▶ _Instructions to follow_:
In the passage about the Horseshoe Estate's pond and green areas, what color are the loggias of the flats painted?

▶ _Reading text_:

+--

05The Horseshoe’s Ice Age pond and green areas
Almost every flat in the main Horseshoe Estate complex has a balcony-like loggia painted in sky blue. These loggias overlook a pond-like basin that was designed as more than a visual touch. Here, landscape architect Leberecht Migge wanted to create a meeting place with a maximum of recreational value. At the pond’s edge, Migge planned a kind of city beach with a lawn for sunbathing. Much to the architect’s annoyance, the district of Neukölln – the owner of the inner green space – unfortunately decided against implementing Migge’s plans in full, and instead realised a more cost-efficient, easier-to-maintain facility with small hedges and barriers. This area around the pond and horseshoe, however, was not always well looked after. Expert reports prepared in 2003 and in 2009 laid the groundwork for the first restoration. In 2010, the extraordinary value of the green and open spaces became apparent when the estate won an additional World Heritage listing as a garden monument. The same year, the four-metre-wide garden strip around the front of the horseshoe was replanted and laid out in keeping with monument guidelines.

+--

[Stored records]
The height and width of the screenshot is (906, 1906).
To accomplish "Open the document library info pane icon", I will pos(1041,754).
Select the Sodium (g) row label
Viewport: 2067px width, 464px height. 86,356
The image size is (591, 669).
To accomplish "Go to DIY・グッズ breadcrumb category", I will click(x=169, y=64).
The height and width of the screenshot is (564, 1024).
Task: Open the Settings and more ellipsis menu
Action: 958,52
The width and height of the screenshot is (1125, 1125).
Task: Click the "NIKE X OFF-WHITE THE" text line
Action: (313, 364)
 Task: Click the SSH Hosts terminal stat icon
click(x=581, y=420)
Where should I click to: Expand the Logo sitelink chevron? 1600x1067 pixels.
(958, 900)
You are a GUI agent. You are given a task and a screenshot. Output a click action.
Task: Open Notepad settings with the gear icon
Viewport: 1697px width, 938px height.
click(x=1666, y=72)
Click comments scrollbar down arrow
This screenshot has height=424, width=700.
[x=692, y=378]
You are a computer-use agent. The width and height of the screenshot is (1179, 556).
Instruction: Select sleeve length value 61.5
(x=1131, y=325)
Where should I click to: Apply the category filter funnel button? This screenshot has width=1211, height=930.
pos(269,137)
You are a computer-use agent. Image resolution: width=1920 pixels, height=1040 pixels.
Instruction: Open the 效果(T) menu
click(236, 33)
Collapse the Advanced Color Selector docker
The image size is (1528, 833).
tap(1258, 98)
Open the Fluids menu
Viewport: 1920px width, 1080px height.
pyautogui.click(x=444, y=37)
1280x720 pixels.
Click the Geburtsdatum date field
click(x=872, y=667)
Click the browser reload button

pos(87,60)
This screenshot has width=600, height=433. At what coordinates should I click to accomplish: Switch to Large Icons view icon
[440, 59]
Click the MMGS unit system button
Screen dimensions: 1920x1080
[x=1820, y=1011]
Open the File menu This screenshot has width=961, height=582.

+--

▶ _Full output_:
Sky blue.